### TASK TO CARRY OUT
Starting with the line that contains "Coinbase将BASECAT、DRB、POD和GRASS添加至上币路线图 (201, 650)" and stopping after the line that contains "Jump Crypto向币安转入1140枚比特币，价值约8898万美元 (201, 155)", copy the entries below exactly. Include nothing else.

### DATASET RECORDS
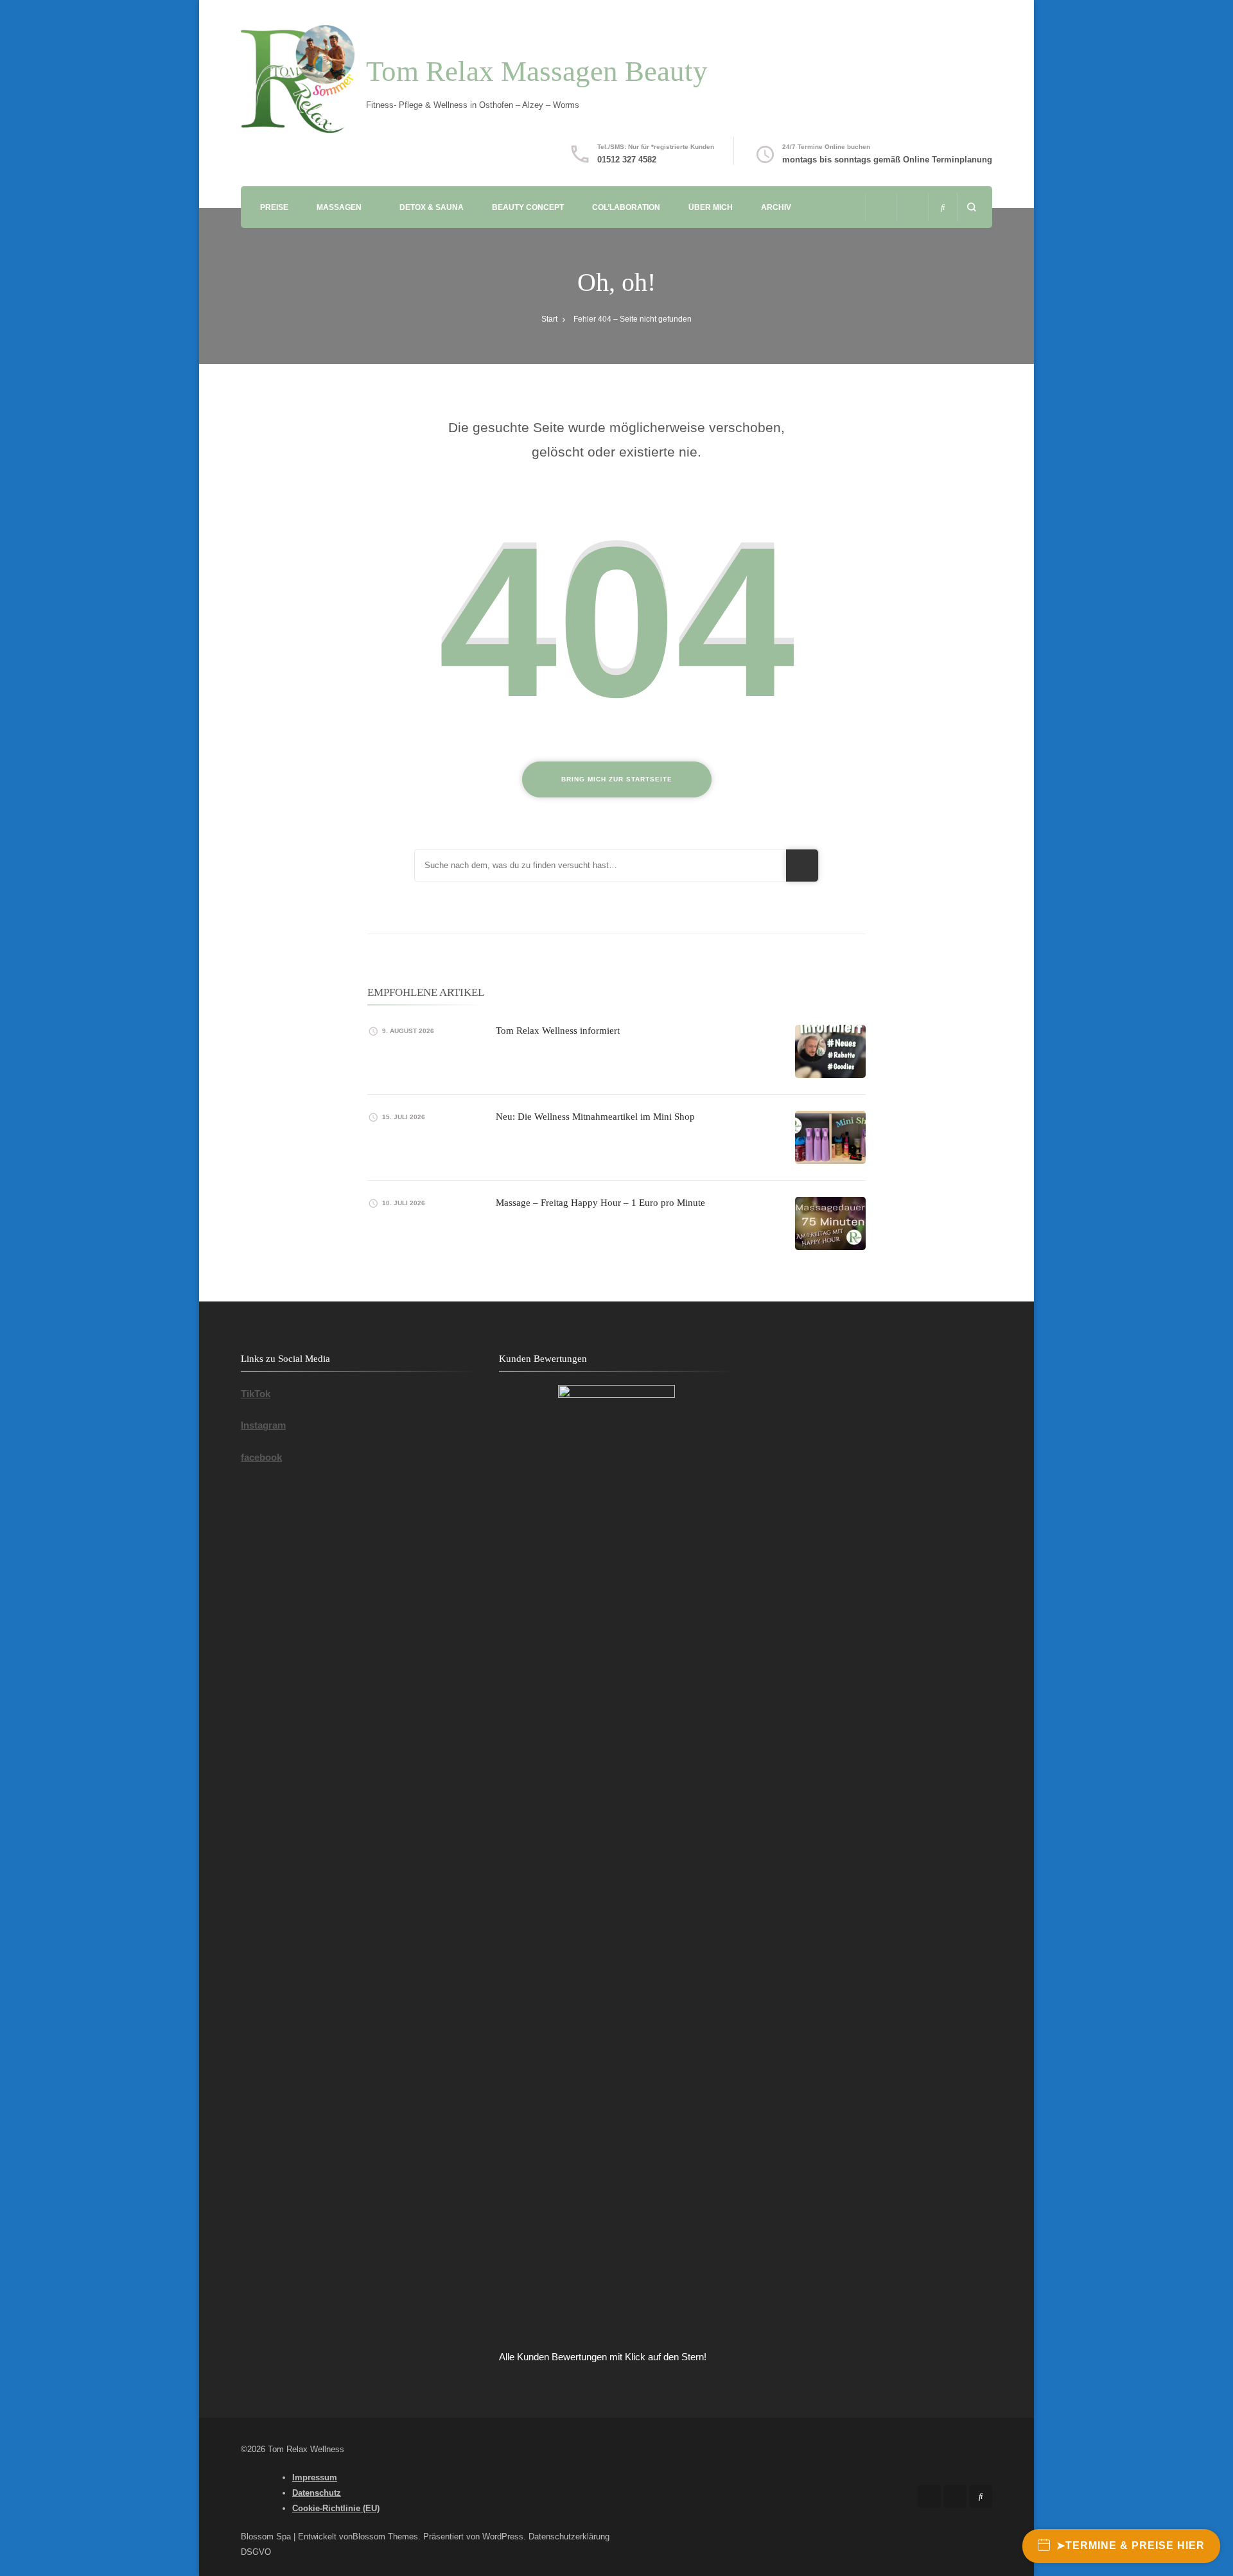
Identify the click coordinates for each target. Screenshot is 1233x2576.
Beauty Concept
...
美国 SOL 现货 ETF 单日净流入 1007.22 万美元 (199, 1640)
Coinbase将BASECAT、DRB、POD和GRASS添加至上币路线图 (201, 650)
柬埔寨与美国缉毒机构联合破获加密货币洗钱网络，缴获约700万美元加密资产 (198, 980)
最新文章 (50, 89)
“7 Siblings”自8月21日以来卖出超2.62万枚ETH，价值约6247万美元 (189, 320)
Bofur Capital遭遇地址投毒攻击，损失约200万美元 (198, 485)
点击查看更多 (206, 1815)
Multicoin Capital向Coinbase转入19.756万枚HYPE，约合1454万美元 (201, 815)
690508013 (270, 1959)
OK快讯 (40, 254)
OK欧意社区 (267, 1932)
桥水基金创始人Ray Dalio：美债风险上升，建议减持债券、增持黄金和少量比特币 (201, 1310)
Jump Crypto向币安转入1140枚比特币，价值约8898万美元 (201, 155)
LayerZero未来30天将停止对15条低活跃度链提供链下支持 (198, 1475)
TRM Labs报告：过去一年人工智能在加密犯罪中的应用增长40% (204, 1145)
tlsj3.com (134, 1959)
...
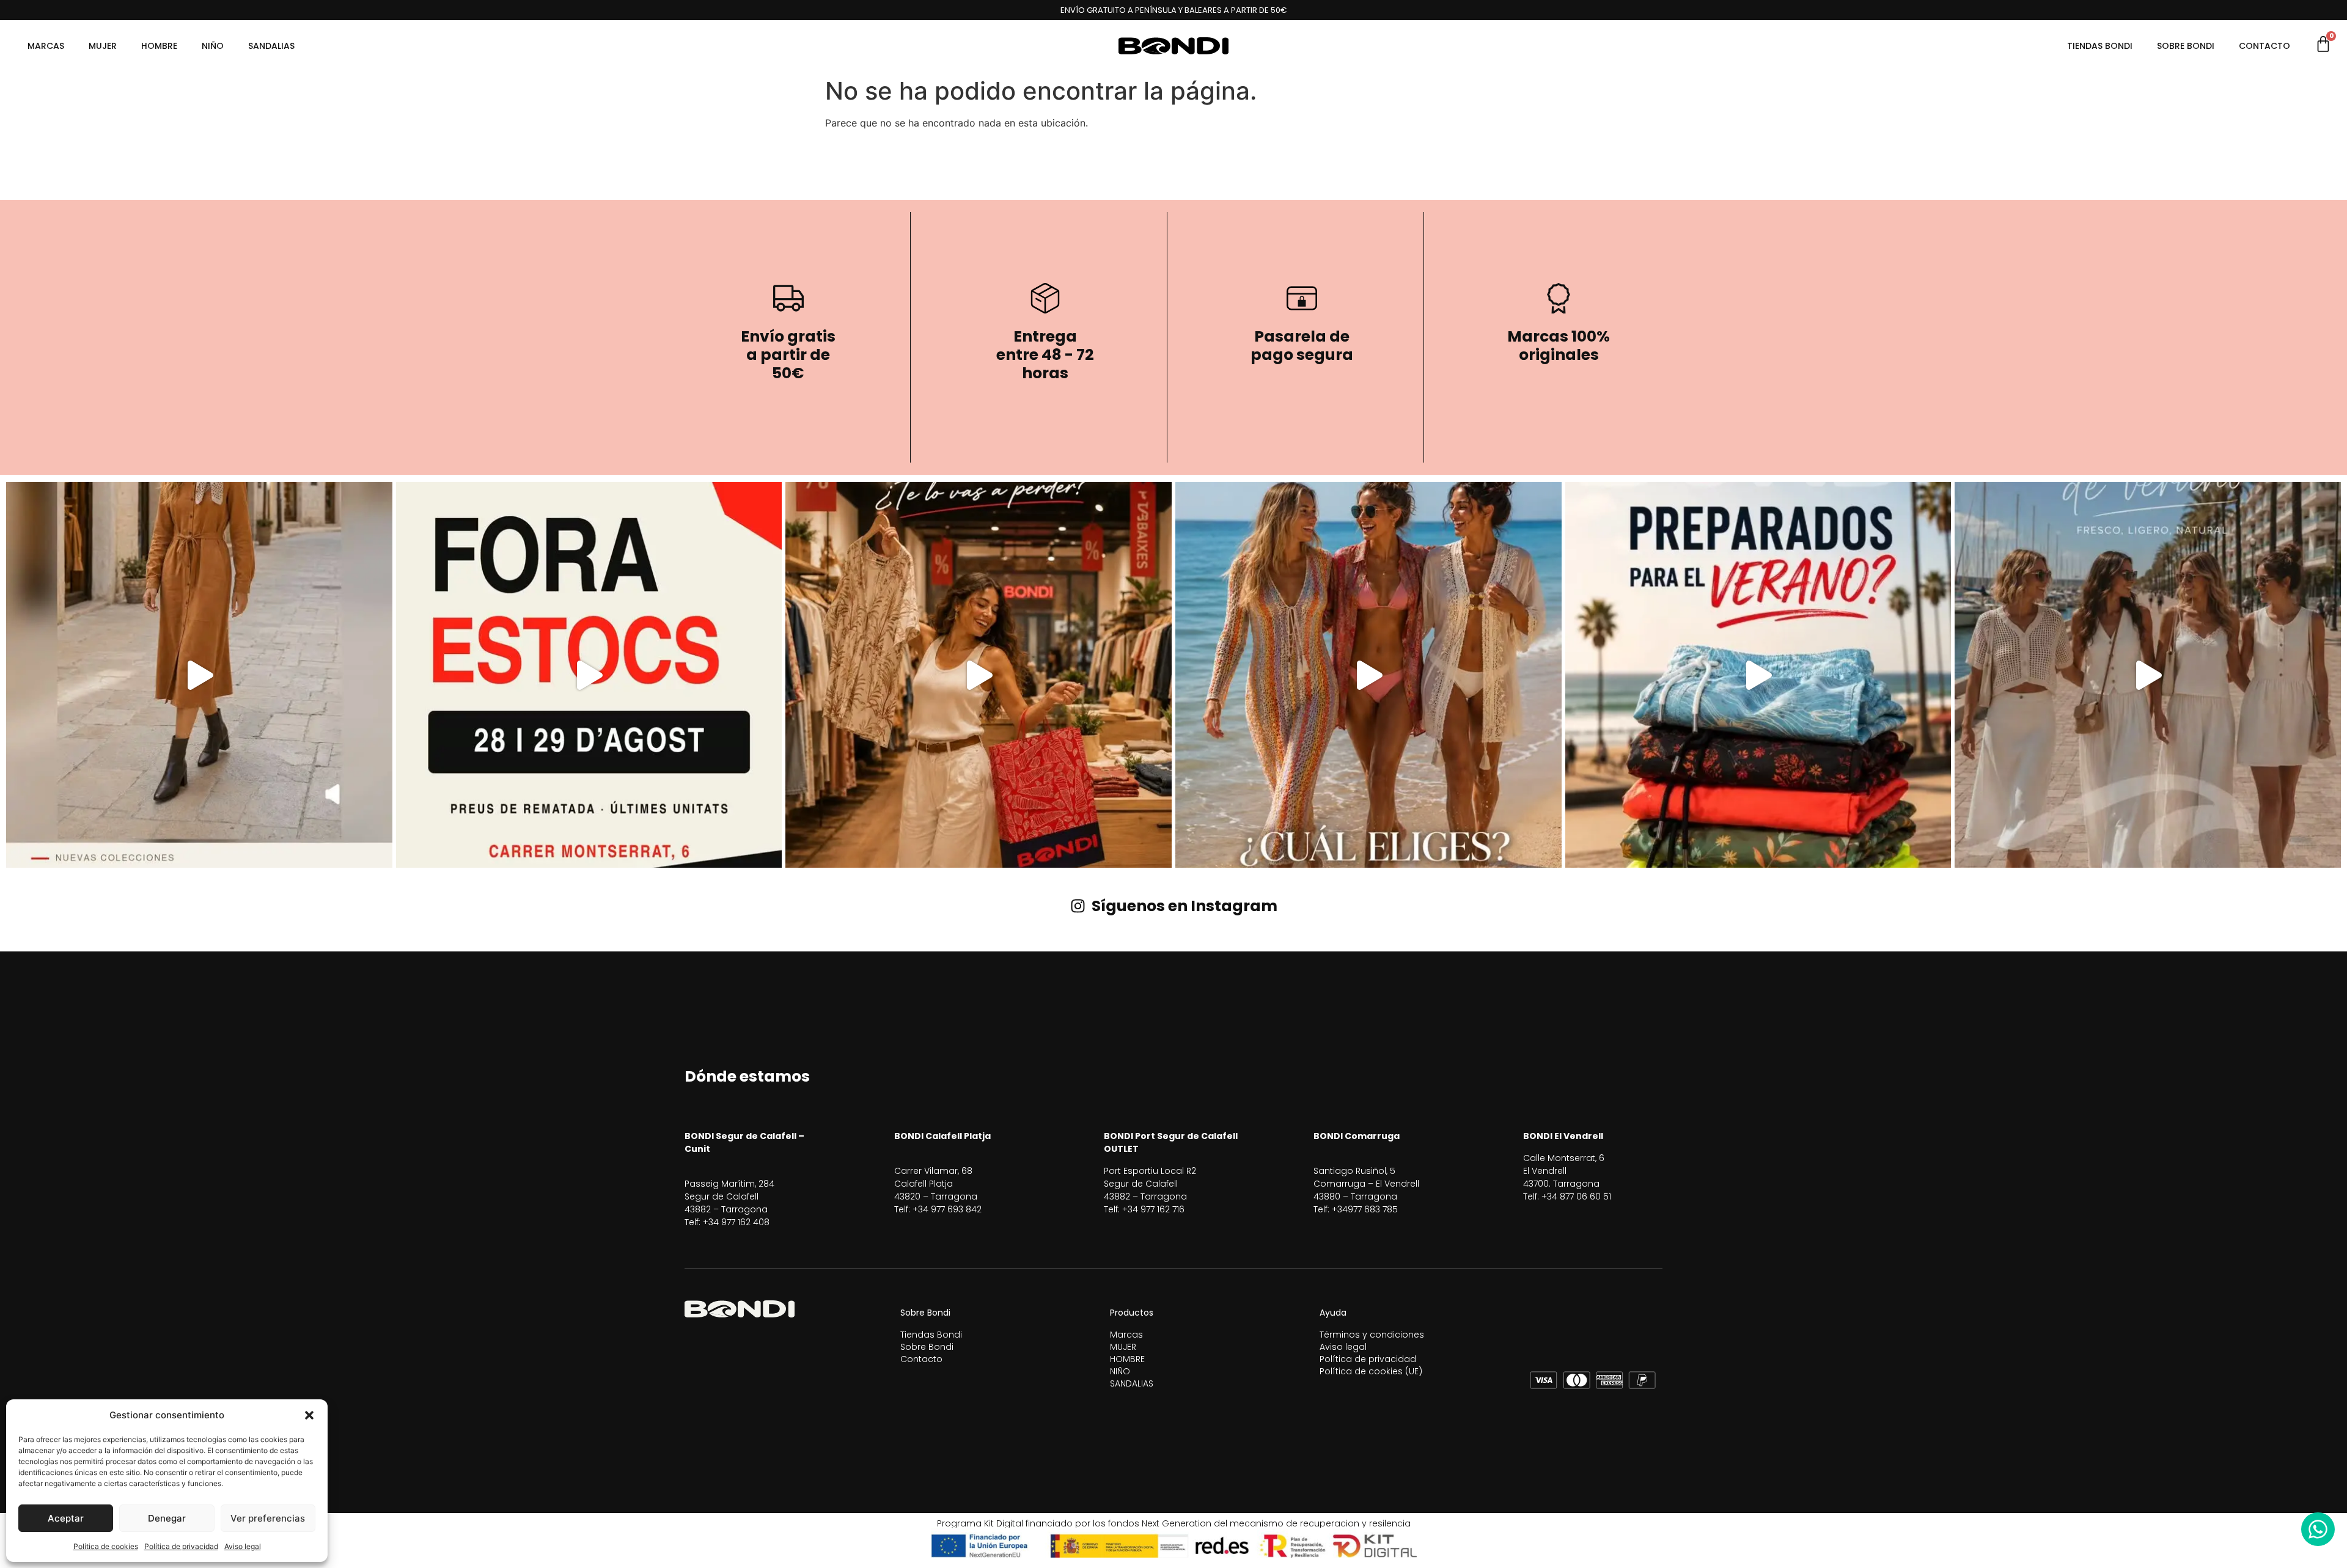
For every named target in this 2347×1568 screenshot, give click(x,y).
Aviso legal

### ANSWER TO THE EXERCISE
Coinbase将BASECAT、DRB、POD和GRASS添加至上币路线图 (201, 650)
柬埔寨与美国缉毒机构联合破获加密货币洗钱网络，缴获约700万美元加密资产 (198, 980)
最新文章 (50, 89)
“7 Siblings”自8月21日以来卖出超2.62万枚ETH，价值约6247万美元 (189, 320)
Bofur Capital遭遇地址投毒攻击，损失约200万美元 (198, 485)
点击查看更多 (206, 1815)
Multicoin Capital向Coinbase转入19.756万枚HYPE，约合1454万美元 (201, 815)
690508013 (270, 1959)
OK快讯 (40, 254)
OK欧意社区 (267, 1932)
桥水基金创始人Ray Dalio：美债风险上升，建议减持债券、增持黄金和少量比特币 (201, 1310)
Jump Crypto向币安转入1140枚比特币，价值约8898万美元 (201, 155)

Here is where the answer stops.